This is one of the most tragic and horrifying memoirs to emerge from the Second World War. At its centre is an episode so dreadful – and so firmly suppressed by the Communist authorities of Poland and the Soviet Union – that it has taken 50 years for a candid account to appear in English. This is the genocidal war fought between Ukrainian and Polish partisans in the borderlands either side of the River Bug, a merciless war of mutual extermination which cost tens of thousands of lives – almost all civilians – and which was routinely accompanied by massacre, rape and torture on a Rwandan or Bosnian scale.

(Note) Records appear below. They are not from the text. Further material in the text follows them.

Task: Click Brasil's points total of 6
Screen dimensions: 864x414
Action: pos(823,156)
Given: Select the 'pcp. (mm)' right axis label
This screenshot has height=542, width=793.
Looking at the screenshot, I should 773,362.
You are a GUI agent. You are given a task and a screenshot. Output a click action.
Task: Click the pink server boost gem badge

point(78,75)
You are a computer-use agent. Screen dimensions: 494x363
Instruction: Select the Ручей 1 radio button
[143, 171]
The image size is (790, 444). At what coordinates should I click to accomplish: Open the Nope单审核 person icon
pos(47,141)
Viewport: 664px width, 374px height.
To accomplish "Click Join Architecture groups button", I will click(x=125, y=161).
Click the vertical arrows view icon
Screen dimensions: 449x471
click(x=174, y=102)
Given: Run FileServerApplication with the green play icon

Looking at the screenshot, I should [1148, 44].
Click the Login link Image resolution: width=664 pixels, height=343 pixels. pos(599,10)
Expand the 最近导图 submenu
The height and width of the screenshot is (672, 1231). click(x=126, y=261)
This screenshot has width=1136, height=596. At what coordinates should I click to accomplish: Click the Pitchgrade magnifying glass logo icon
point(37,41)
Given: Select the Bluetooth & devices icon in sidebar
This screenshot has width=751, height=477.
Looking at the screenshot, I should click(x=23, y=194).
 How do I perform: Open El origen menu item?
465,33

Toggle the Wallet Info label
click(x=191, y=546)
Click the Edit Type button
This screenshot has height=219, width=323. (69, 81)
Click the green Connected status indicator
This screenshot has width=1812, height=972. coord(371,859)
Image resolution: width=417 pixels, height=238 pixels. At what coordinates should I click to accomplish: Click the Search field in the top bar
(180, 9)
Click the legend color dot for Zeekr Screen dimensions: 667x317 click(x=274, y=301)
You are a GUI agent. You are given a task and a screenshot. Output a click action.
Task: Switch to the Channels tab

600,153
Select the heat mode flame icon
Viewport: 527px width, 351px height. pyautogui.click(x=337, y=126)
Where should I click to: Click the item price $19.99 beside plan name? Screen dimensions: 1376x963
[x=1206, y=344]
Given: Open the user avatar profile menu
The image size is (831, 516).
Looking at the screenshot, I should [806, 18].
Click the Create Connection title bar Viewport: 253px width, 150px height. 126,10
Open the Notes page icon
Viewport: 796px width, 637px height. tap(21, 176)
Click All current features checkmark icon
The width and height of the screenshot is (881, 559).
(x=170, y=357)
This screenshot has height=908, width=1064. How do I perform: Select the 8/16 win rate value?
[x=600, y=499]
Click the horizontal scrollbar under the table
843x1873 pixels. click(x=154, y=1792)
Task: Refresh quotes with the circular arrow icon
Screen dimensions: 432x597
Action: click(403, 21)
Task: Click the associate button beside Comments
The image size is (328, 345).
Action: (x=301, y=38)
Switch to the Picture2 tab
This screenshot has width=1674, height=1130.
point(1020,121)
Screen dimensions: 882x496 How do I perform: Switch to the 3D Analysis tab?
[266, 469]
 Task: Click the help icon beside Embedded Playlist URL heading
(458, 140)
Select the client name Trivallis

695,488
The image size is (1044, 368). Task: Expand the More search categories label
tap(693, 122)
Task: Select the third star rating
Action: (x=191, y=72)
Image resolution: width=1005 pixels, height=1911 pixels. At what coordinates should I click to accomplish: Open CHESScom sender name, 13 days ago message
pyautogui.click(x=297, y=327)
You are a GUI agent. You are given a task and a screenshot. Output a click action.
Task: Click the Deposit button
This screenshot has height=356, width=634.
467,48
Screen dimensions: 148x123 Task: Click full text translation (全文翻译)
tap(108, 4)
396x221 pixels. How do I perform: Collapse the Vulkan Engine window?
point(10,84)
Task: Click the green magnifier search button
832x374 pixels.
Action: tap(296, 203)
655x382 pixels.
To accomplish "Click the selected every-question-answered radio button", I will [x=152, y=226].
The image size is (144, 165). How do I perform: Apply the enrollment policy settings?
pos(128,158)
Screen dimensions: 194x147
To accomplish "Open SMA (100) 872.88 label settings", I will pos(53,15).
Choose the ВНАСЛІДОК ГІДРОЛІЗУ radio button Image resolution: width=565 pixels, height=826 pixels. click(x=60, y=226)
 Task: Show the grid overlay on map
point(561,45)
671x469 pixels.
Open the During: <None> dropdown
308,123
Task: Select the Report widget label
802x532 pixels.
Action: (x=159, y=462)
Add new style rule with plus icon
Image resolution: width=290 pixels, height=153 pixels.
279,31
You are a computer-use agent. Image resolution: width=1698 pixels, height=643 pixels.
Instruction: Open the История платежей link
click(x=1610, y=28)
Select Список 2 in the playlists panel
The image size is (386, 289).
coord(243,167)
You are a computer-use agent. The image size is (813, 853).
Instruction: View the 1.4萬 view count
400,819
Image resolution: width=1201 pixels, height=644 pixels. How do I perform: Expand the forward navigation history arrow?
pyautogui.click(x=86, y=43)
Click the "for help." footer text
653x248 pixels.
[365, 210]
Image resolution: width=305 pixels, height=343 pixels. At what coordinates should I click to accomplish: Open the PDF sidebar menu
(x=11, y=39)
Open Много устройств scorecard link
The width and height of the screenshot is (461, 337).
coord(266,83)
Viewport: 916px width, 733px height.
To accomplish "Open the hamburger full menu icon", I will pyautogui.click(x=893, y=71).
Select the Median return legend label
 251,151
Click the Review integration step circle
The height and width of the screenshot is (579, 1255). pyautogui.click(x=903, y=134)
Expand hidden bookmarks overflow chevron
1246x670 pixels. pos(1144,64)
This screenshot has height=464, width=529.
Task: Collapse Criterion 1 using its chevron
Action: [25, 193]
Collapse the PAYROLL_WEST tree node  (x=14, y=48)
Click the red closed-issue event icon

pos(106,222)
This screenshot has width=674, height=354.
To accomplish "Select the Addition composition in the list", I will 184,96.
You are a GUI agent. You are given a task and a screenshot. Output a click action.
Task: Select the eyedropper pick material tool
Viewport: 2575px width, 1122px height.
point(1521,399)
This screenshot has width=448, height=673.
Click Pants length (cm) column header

Waldemar Lotnik was sucked into this bloodbath as a teenager. He fought as a Polish guerrilla against the Ukrainian bands, who were closely supported by the Nazi Wehrmacht. Half a century on, he has the courage to admit and describe his own share in the killings of prisoners and civilians, and the far worse atrocities committed by some of his own comrades. History will judge whether the Ukrainians behaved with even greater savagery, as Lotnik claims.

Because of the author’s fearless candour, Nine Lives is a unique witness to the terrifying moral and political chaos which fell on Poland as the war ended and Soviet troops replaced the Nazis. He was put into the Nazi death camp of Majdanek, which he only just survived. Emaciated but free, he was recruited into the new Communist armed forces of Poland and sent to Russia to train as a Soviet intelligence agent. Defecting, he joined the remnant of Poland’s non-Communist partisan army now fighting a hopeless guerrilla war against the Soviet occupation.

Finally, he decided to escape and, after many incredible adventures and brushes with death, reached the American zone of Germany.

This is an unforgettable book. Lotnik’s story is not comfortable reading, but it is essential: a missing fragment of the history of this barbarous continent.